Why Are Food Prices so High? Because We're Eating Oil

Oil has its layers of prices it seems. Need to think another way now.
"In effect, the influences of monetary inflation and supply/demand show up in food via the price of oil. Until we stop eating oil (10 calories of fossil fuels are consumed to put one calorie of food on the table), oil is the master commodity in the cost of food."
Plain and simple logic.



Regardless of what we eat, we're actually eating oil

of two minds
By Charles Hugh Smith
28 May 2014

Anyone who buys their own groceries (as opposed to having a full-time cook handle such mundane chores) knows that the cost of basic foods keeps rising, despite the official claims that inflation is essentially near-zero.

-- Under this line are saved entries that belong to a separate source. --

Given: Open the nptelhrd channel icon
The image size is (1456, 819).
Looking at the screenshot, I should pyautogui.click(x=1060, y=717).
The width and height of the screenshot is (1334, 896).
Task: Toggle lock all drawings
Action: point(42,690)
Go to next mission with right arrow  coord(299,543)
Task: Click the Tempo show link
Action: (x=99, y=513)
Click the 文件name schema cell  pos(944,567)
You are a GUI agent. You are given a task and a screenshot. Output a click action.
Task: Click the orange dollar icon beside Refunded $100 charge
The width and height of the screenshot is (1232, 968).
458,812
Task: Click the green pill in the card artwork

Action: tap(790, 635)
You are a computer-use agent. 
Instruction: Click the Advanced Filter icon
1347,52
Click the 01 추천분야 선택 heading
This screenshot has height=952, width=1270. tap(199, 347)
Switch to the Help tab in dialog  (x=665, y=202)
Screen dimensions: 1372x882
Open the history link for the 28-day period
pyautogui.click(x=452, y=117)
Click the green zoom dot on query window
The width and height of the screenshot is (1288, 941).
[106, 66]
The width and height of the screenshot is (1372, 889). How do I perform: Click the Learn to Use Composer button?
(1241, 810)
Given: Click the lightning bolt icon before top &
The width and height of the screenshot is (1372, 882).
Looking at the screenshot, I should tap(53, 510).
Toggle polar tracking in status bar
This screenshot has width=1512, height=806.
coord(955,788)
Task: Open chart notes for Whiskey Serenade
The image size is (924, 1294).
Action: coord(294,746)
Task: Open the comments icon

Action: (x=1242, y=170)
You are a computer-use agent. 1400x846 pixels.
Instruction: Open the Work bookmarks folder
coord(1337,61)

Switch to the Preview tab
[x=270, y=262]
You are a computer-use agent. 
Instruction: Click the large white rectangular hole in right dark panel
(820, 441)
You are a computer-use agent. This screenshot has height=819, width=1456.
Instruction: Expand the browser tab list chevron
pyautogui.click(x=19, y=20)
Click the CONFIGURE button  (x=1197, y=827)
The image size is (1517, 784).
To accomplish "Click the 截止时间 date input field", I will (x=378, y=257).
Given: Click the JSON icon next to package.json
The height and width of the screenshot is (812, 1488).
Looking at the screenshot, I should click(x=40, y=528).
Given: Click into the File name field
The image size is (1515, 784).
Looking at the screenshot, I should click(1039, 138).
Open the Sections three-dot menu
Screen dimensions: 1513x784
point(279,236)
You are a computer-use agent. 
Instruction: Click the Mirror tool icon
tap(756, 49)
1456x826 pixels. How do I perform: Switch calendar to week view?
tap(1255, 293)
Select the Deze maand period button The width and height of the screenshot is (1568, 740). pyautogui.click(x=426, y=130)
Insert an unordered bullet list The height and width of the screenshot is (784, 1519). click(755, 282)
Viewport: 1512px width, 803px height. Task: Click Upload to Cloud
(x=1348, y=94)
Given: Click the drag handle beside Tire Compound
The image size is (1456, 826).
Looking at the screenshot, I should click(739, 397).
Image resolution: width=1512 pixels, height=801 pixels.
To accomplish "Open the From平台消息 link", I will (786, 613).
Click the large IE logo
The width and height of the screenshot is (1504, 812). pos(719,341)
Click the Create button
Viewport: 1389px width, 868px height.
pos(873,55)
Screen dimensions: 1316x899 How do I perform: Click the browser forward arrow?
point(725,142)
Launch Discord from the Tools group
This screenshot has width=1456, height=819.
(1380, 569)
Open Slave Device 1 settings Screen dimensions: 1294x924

Common-sense causes include severe weather and droughts than reduce crop yields, rising demand from the increasingly wealthy global middle class and money printing, which devalues the purchasing power of income.

While these factors undoubtedly influence the cost of food, it turns out that food moves in virtual lockstep with the one master commodity in an industrialized global economy: oil. Courtesy of our friends at Market Daily Briefing, here is a chart of a basket of basic foodstuffs and Brent Crude Oil: [above]

In other words, regardless of what we eat, we're actually eating oil. Not directly, of course, but indirectly, as the global production of tradable foods relies on mechanized farming, fertilizers derived from fossil fuel feedstocks, transport of the harvest to processing plants and from there, to final customers.

Even more indirectly, it took enormous quantities of fossil-fuel energy to construct the aircraft that fly delicacies halfway around the world, the ships that carry cacao beans and grain, the trucks that transport produce and the roads that enable fast, reliable delivery of perishables.